OUGD403 - Studio Brief 1 -Alphabet Soup

This first studio brief follows on from the previous task I was set: 'What's My Type'. My chosen type face is Futura, as I love its simplistic appearance and modernist grounding. For this first task I will be using Futura as my reference to produce my own sets of letter forms which also relate to a certain word. I must adapt Futura to link to the word 'passive'. The Futura family has been adapted many times throughout it's history in order to suit certain needs of various brands, products etc. A good example is the Volkswagen logo:
Volkswagen have adapted Futura to make it even slicker and even more geometric. They have enlarged the counter in the middle of the letters; o. a and g, and shrunk the 'eye' in the letter e. They have also elongated the letters l and k. These subtle changes allow the brand to have a strong identity without creating a completely new typeface, very clever use of graphic design. 

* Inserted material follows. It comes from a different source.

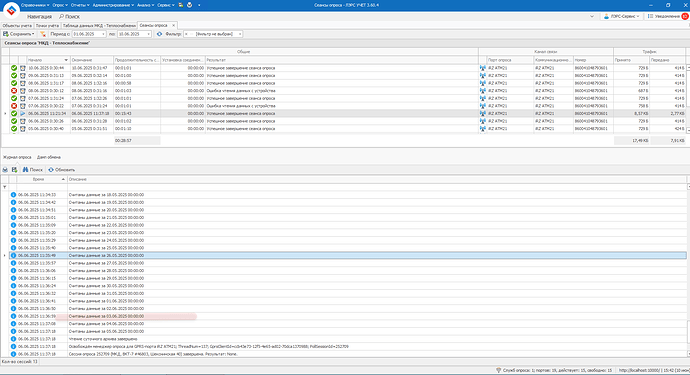Click the clear filter funnel icon

(x=43, y=34)
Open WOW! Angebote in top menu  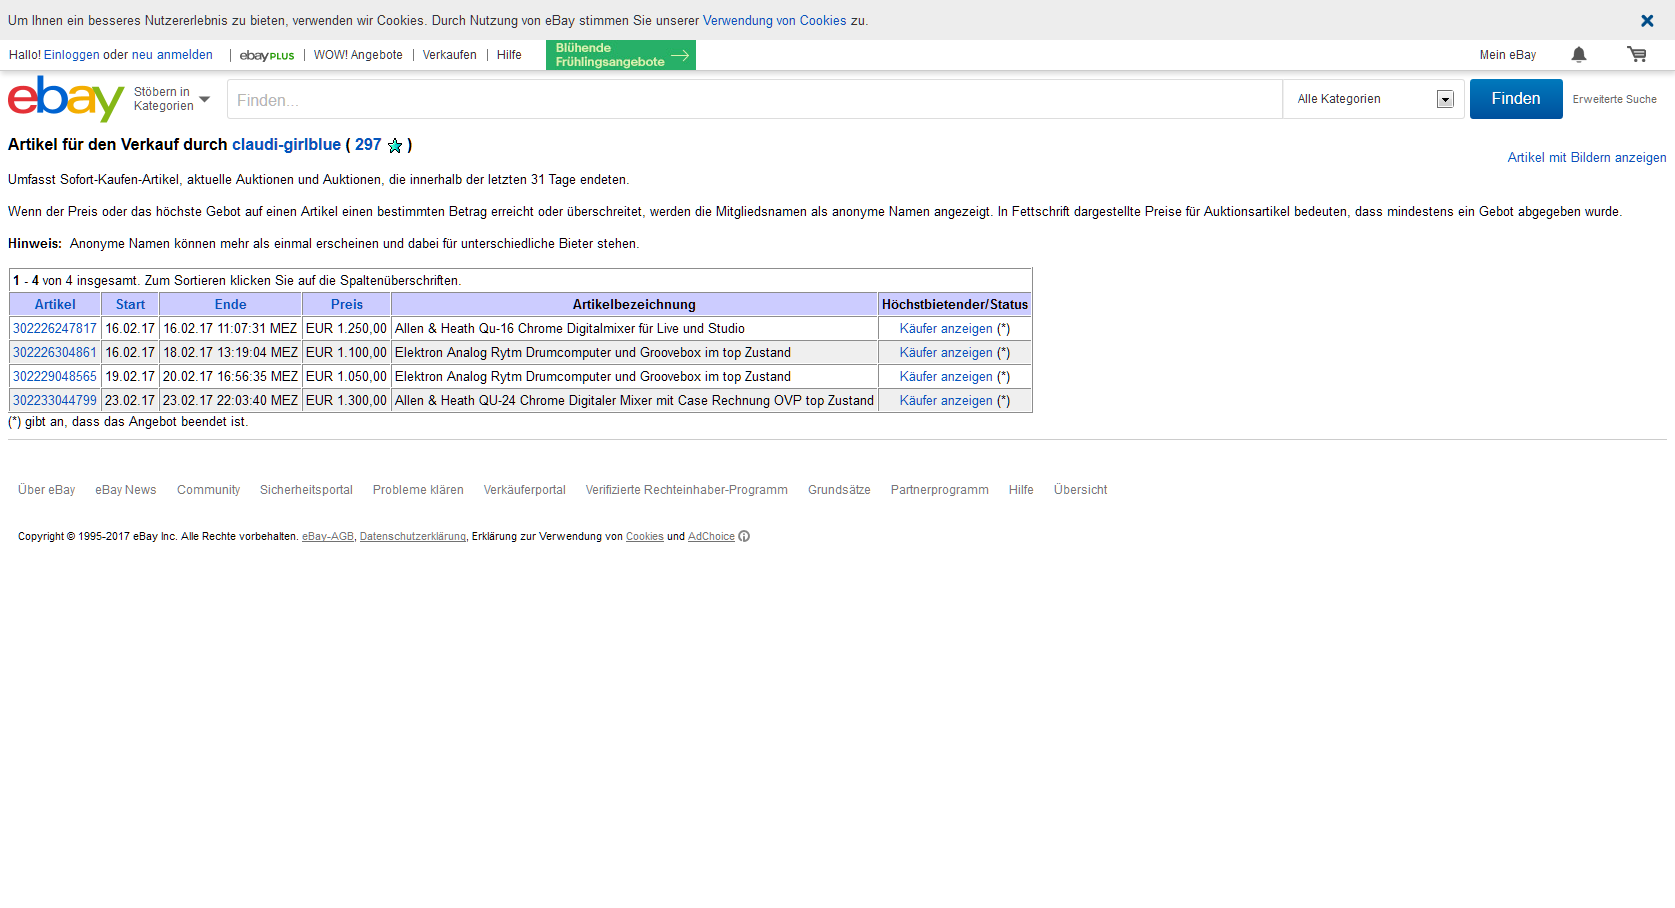click(358, 55)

Futura can be bold, or it can be sleek and subtle. It is going to be interesting trying to adapt this very distinctive typeface into something that represents everything associated with passiveness. Initial brainstorming and research into the term passive provided me with plenty of synonyms to get ideas flowing:
  • Calm, smooth, tranquil, mild, reposing, harmonious
  • Unresisting, unassuming, deferential, gentle, serene
  • Docile, easygoing, accommodating, agreeable, pliant, teachable, tractable
  • Yielding, humble, quiet, biddable, flexible, acquiescent
  • Unassertive, confused, coy, embarrassed, self concious, sheepish
  • empty, idle, hollow
  • submissive, meek, flat
  • relaxed, slack, lazy, feeble
  • casual, carefree, chilled, informal
The list goes on, that's what's great about the English language. However, all of these words represent quite abstract concepts and are challenging to portray through type design, so I narrowed down the list of to explore in more detail:
This brief is massively open to interpretation, so I will consider looking at antonyms to the word passive for further inspiration. I could possibly explore the concept of a typeface being passively aggressive.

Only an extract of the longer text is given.